When we got our paint, we tried him in a dbl twisted wire snaffle. He was fine and brought him home and trained him in a smooth sweet snaffle and to be much lighter in the mouth. He has a much lighter (med port reining bit) bit. I think I remember Craig Cameron saying a bit like that should only be used for about a week until the horse knows what is expected. 
I have a friend who has been leasing an arabian. She will own him tomorrow I think. She is using and will continue to use the dbl twisted wire snaffle for daily use. I know this will somewhat make a horse tougher in the mouth but is it BAD??? 
It's a 12 year old I think that is the regular rider... and it IS an Arabian after all!
What's your opinion?
Thanks in advance!
Bobby :grin:


----------



## Whipple (Feb 2, 2009)

I don't think the horse being an arabian has anything to do with it, and if so, then even more reason NOT to use a twisted wire bit. Those things just look scary.
Personally I would never use one, on any horse.


----------



## Padrona (Apr 13, 2009)

I ocassionally use a twisted wire on my Arabian endurance horse and I have zero problems with it. She loves it far more than a big fat d-ring or loose ring. She is much happier in this bit, I think because it is so incredibly PRECISE. She was getting very frustrated with a big soft bit, or hackamore. I still use a few different bitless options with her as I really want her to be able to go in anything. But she does prefer the twisted bit to anything else I've ever tried.


----------



## smrobs (Jul 30, 2008)

I personally don't like the twisted wire bits at all. Even with soft hands, the probability of hurting your horses mouth with even the slightest of cues is pretty high. I am with Whipple. I would never use one on any horse, ever.


----------



## AirbrushBobby (Jan 18, 2009)

Whipple said:


> I don't think the horse being an arabian has anything to do with it, and if so, then even more reason NOT to use a twisted wire bit.

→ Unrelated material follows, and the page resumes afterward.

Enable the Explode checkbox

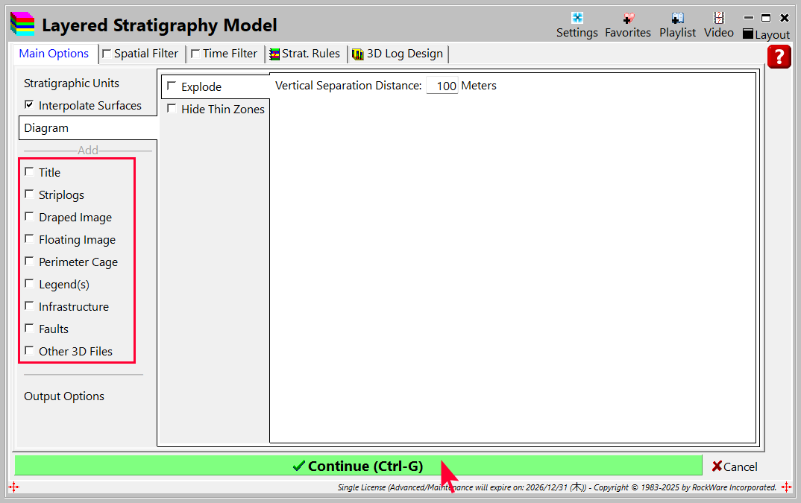click(172, 86)
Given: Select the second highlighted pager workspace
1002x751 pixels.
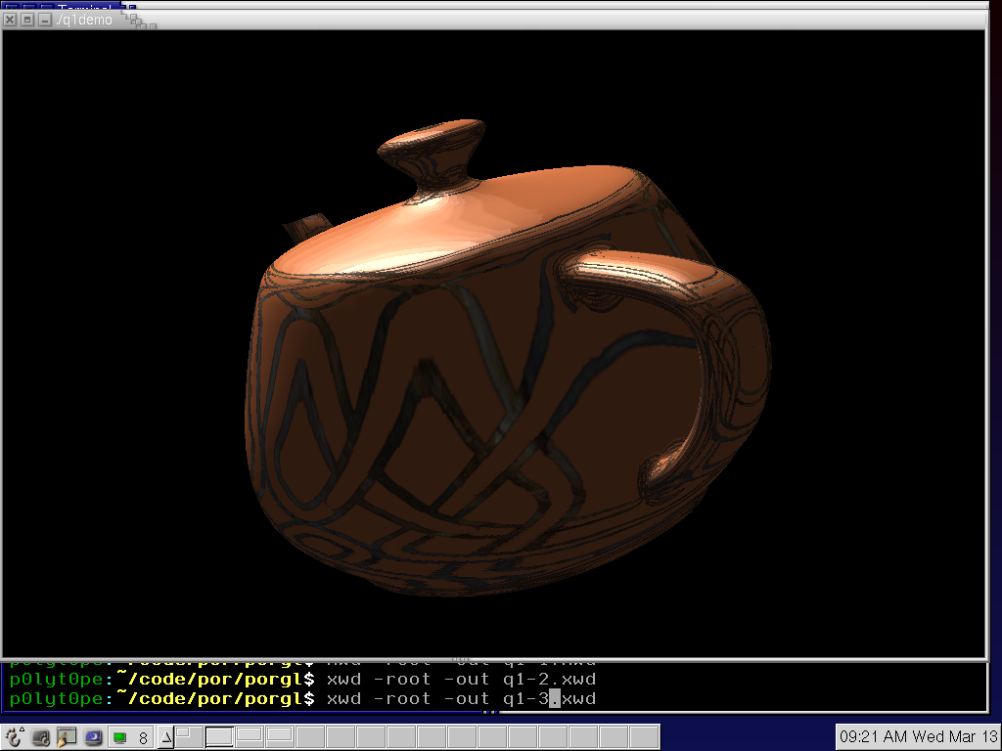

I was actually joking about the "Arabian " thing.
I sometimes joke when we're all riding _"It's OK that's an Arabian thing!"_
kind of like people do with Apaloosas! 
We have an Arabian and when something goes astray... _"It's because she's an Arabian!"_ :lol:


----------



## Spirithorse (Jun 21, 2007)

Twisted wire bits have absolutely NO place in training or riding horses as far as I'm concerned. Two words for it: torture device.


----------



## Marecare (Jan 1, 2009)

You have to break down what you are trying to accomplish with the horse.

Some bits are more of a lateral bit and some are more of a vertical bit.
Some may be used for just a few rides and some are old standbys.
Some bits are really only for training and some are more for riding.

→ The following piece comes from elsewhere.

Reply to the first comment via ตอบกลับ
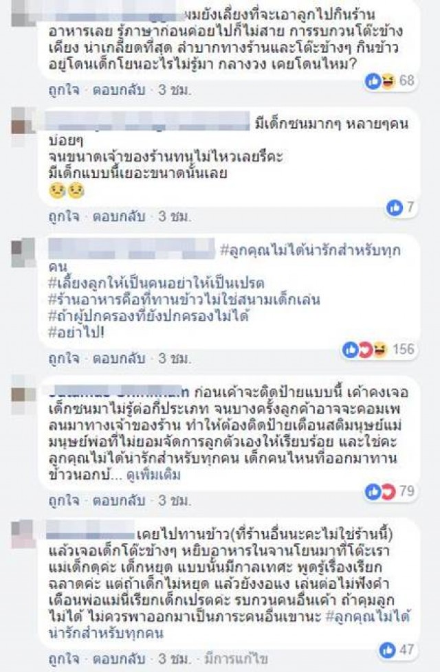The image size is (440, 672). tap(119, 90)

The twisted wire bits are more of a training bit designed to work the corners of the mouth(and sore them).
Many of them are a smaller diameter and the intent is for the horse to "feel" them more.

My problem with them is that the "CUE" is just increased on the same pressure point.
Why not add another pressure point to increase the cue as the cue reaction is what you want as a rider.

You are trying to "communicate" with the horse not force the horse through pain.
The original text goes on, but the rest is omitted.